Mr. Roth's Treasure

Rabbi Yaacov Haber

Parshas Pekudei

We read for the last few weeks about the building of the Mishkan in the desert. The Mishkan was beautiful. It was full of art and craftsmanship. Our sages have already explained how we found gold, silver, and acacia wood in the desert but they did not explain how we found artists to shape that gold. The work that we did in Egypt was crude masonry work. Our hands were blistered and our experience was coarse and artless. When, during the previous two hundred years in Egypt , did we get a chance to develop artists, fine jewelers, goldsmiths and weavers of tapestry?

The answer is written in the Torah. “Kol asher nesao Leebo”. Moshe called upon all those whose hearts elevated them to rise to the call. “I know you have never done anything like this”, Moshe might have said, “but rise to the challenge and the call.”

I had a special relationship with a certain older Jew in Buffalo . Mr. Roth was an electrician who survived the concentration camps. One morning after Shacharis he told me the following story. Before the war he had some money. When he knew that he was going to be forced into a labor camp he took his money to a certain park and buried it there. After he was liberated, in his emaciated state, he went back to that park and found the money he had hid. At that time even if one was lucky enough to be alive and obtain an exit visa from Europe , it was absolutely forbidden to take German Marks out of the country. So he took the money and went to an antique shop. His eye caught a beautiful silver wine cup. He thought to himself that he would buy the cup with the money and if, with G-d’s help, he manages to settle down and reestablish himself, he will give that cup to his Rabbi as his thanks to Hashem for saving his life. He told me that he held onto the cup for almost 40 years but today he would like to give me that cup. He handed me a crumpled brown paper bag filled with love, tears and the neshama of a Jew.

I once shared with Mr. Roth my understanding of how the Jews built the beautiful Mishkan in the desert as under qualified as they were. I told him that I felt that if we rise to the call we would find strength and talents that would otherwise lie dormant. Mr. Roth told me the following story. During the years of hell he was in a death camp. After surviving numerous selections he was chosen for death. He stood in line to be killed with tens of his campmates and repeated over and over any chapters of Tehilim he could remember by heart. The line progressed and his turn came closer. Suddenly a Nazi officer walked over to the line and screamed, “Is there an electrician here? We need an electrician!” Mr. Roth stepped out of the line with his hand raised. “I am an electrician.” Mr. Roth didn’t know a wire from a pipe. He figured out that the worst that can happen is that he would blow up the camp. At that moment he became an electrician. He survived and remained an electrician for the remainder of his career.

Mr. Roth rose to the call of the moment.
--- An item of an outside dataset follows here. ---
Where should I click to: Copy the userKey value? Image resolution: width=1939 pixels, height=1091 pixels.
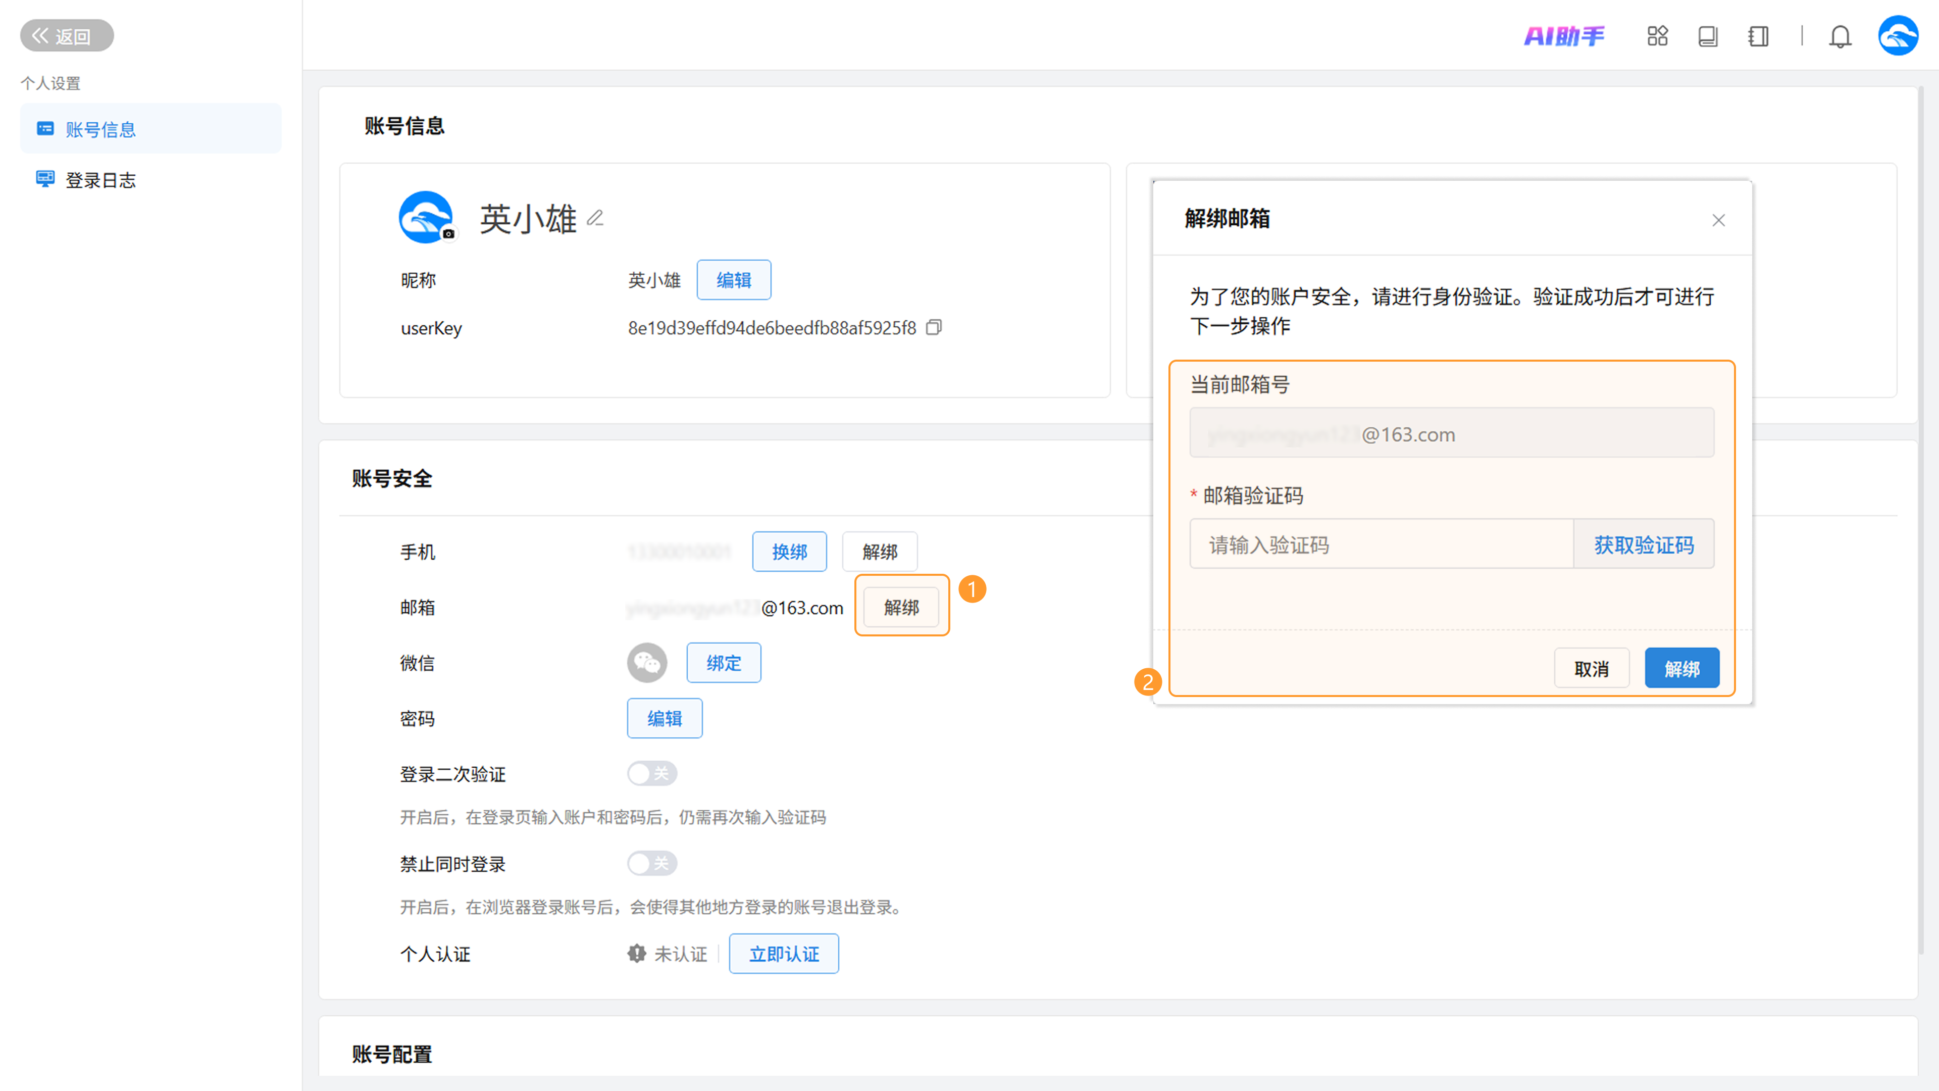click(933, 328)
The slaves that came out of Egypt rose to the call of the hour. We must rise to our call.

The call of the hour is dire. We in the Orthodox community have to build a Mishkan. Not just a building or an organization, but a place for the Shechina, a place for the presence of Hashem, to dwell. The Malbim explains that the Mishkan was called “Mishkan HaEdus’ the testimonial. Says the Malbim that if even one crooked dollar would have gone into that Mishkan the Shechina would not have come down. It wouldn’t have worked! The fact that it worked was testimony to the honesty and integrity of the Jewish people.

The NY Times reports that we are committing record-breaking crimes. Yet, the headlines just don’t shock us the way they used to. We’ve outdone Al Capone. How does this behavior or any fraction thereof effect our children? If children grow up learning that money is the most important thing in life and it must be gotten at any cost what will that do to their heads? What does it do to our schools and Shuls if they are built with cash from unethical and illegal earnings? The answer is, it destroys them. We need to bring the Shechina back into Klal Yisroel. Holiness has to permeate the walls of our homes and our institutions. Clarity and a spiritual cleanliness have to be the message of our teachers and leaders.

I think that if there is any one message that goes through the chapters of Torah that teach us how to build a Mishkan it is, at all costs do it right. If because of the world we live in our hands are callous and our taste is sometimes unrefined – than lift up your heart and rise to the call. Kol asher nesao libo.

We can create a world in which the verse of the Torah is fulfilled. Build a Mishkan and I will dwell within them”. Them means us and our children. May we all be privileged to be hosts for the Shechina.